In the case of my son’s drawing and the teen girl’s body artistry, anxious parents (yes, me too) pathologized normal behavior. In both of these scenarios, it was possible that there were signs of a problem. It was just as possible that there was no need for concern.
I always suggest to clients that we approach these types of behavior with curiosity rather than assumptions and judgements. Ask questions and consider the healthy and less-healthy explanations of the behavior. For example, “tell me about the drawing on your arm,” or “what made you decide to draw on your arm?” The answer may be “I was bored in geometry,” or “I saw the drawing on the cover of a book.” It may also be “drawing distracts me from anxious thoughts and allows me to focus.”
If the behavior is a non-harmful way of coping with strong feelings, talk about the feelings driving the need to “cope.” There are so many possibilities that we miss out on if we don’t approach gently and ask questions.
I also caution people for using the word “normal” to assess healthiness of a behavior. It is not normal to have an above average IQ, but it certainly isn’t problematic. In contrast, binge drinking in college is “normal,” but still risky behavior. Perhaps a better question to ask is whether the behavior or characteristic is causing distress. Neither the arm artistry, or graveyard picture were causing anyone distress.

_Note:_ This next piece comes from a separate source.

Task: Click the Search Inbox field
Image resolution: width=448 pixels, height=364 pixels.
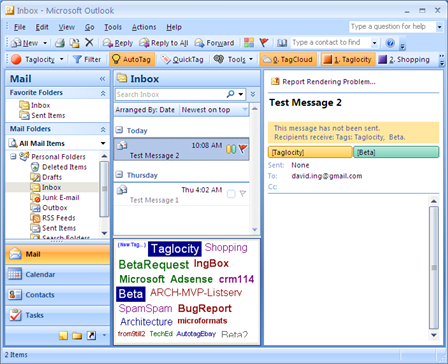Action: (170, 94)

My son is fairly introverted. Every year in elementary school, I would receive feedback from teachers that they were concerned by his recess behavior. He typically sat alone and read a book. I truly appreciated their concern over this non-normative recess behavior. At the same time, my son was very happy to spend that time re-charging on his own and was not feeling socially isolated. Hours of being surrounded by people at school is a bit overwhelming for an introvert!
As parents, many of us spend a lot of time worrying about the “normalcy” of choices our children make. We also dismiss a lot of distressing choices based on their “normalcy.” Moreover, a lot of this worry and dismissal is based on a lack of asking more questions. Instead of deciding on your own what is cause for concern and what is not, first engage in a conversation about it with your kids.
Take this approach with yourself as well. Instead of asking yourself whether your behavior is “normal,” ask yourself if it is causing distress for you, or someone else.